Under the applicable standard of review set forth by Congress, the Supreme Court was to make its decision in Berghuis based on a deferential analysis.[82] This essentially meant that the Court had to hold for the Petitioner, the warden of a Michigan correctional facility, unless the Supreme Court’s “clearly established” Miranda precedents required a finding of invocation or non-waiver.[83] A scrupulous application of all its fundamental Miranda precedents was thus required of the Court.[84] However, the Court omitted two important precedents, [85] each of which is discussed in turn below.

1. The Majority Ignored That the Right to Remain Silent May Be Invoked

“In Any Manner”

Miranda provided that “the interrogation must cease” whenever a suspect either “states that he wants an attorney” or else “indicates in any manner, at any time prior to or during questioning, that he wishes to remain silent.”[86] Prior to Berghuis, no Supreme Court precedent had abrogated the “in any manner” language as applied to the right to remain silent, since the exception carved out in Davis only concerned the right to counsel[87] and there was “no clearly established Supreme Court law applying . . . Davis . . . to the right to remain silent.”[88] Mosley reaffirmed the Miranda Court’s intention to distinguish the procedural protections that are triggered by remaining silent from those safeguards that are triggered by requesting an attorney.[89] Yet, the majority never mentioned the “in any manner” language in its opinion.[90] In oral argument, the words appeared in passing just three times, each time during the Petitioner’s rebuttal argument.[91] Not surprisingly, none of the justices who signed on to the majority opinion asked counsel to address the language during oral argument.[92]

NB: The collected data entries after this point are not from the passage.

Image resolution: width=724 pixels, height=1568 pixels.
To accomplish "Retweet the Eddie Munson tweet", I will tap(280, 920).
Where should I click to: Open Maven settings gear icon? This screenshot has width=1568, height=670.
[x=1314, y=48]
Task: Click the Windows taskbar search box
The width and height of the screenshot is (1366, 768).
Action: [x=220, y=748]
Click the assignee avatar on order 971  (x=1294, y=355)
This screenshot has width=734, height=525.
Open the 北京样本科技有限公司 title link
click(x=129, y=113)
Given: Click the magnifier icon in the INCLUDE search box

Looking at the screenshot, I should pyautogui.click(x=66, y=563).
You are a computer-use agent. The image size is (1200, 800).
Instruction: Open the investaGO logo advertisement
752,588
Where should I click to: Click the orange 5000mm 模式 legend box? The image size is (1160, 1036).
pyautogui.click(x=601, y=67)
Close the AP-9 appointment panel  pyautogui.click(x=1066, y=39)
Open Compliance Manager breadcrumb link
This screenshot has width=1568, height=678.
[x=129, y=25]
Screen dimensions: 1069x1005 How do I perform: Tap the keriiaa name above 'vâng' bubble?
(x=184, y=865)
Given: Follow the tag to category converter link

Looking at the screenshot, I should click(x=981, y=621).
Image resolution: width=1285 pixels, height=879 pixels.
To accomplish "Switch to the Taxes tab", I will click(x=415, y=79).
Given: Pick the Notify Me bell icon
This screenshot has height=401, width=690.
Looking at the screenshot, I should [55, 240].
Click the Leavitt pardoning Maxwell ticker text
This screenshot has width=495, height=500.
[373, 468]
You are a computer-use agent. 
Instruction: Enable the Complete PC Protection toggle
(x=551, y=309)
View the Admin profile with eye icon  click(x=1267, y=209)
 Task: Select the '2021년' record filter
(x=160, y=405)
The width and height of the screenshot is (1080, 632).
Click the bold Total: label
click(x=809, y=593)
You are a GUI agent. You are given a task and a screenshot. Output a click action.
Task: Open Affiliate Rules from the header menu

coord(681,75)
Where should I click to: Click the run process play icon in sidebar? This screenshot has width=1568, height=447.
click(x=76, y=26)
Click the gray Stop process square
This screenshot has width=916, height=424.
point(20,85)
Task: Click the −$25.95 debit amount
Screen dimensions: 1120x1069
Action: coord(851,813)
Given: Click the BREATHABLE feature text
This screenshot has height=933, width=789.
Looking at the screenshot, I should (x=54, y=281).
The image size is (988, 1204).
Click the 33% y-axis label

Instead of addressing the “in any manner” language head-on, the Court flatly rejected the Defendant-Respondent’s invocation argument as “unpersuasive” based on Davis.[93] In the paragraph immediately following, the Court justified its extension of Davis based on policy considerations alone, stating, “there is no principled reason to adopt different standards for determining when an accused has invoked the Miranda right to remain silent and the Miranda right to counsel.”[94] However, this statement by the Court misinterpreted Davis, which justified its heightened standard for invocation of the right to counsel based in part on the additional protections available to suspects under Edwards.[95] Indeed, there is good reason for distinct standards of invocation because such is consistent with the different effects produced by invoking each of the two rights.[96]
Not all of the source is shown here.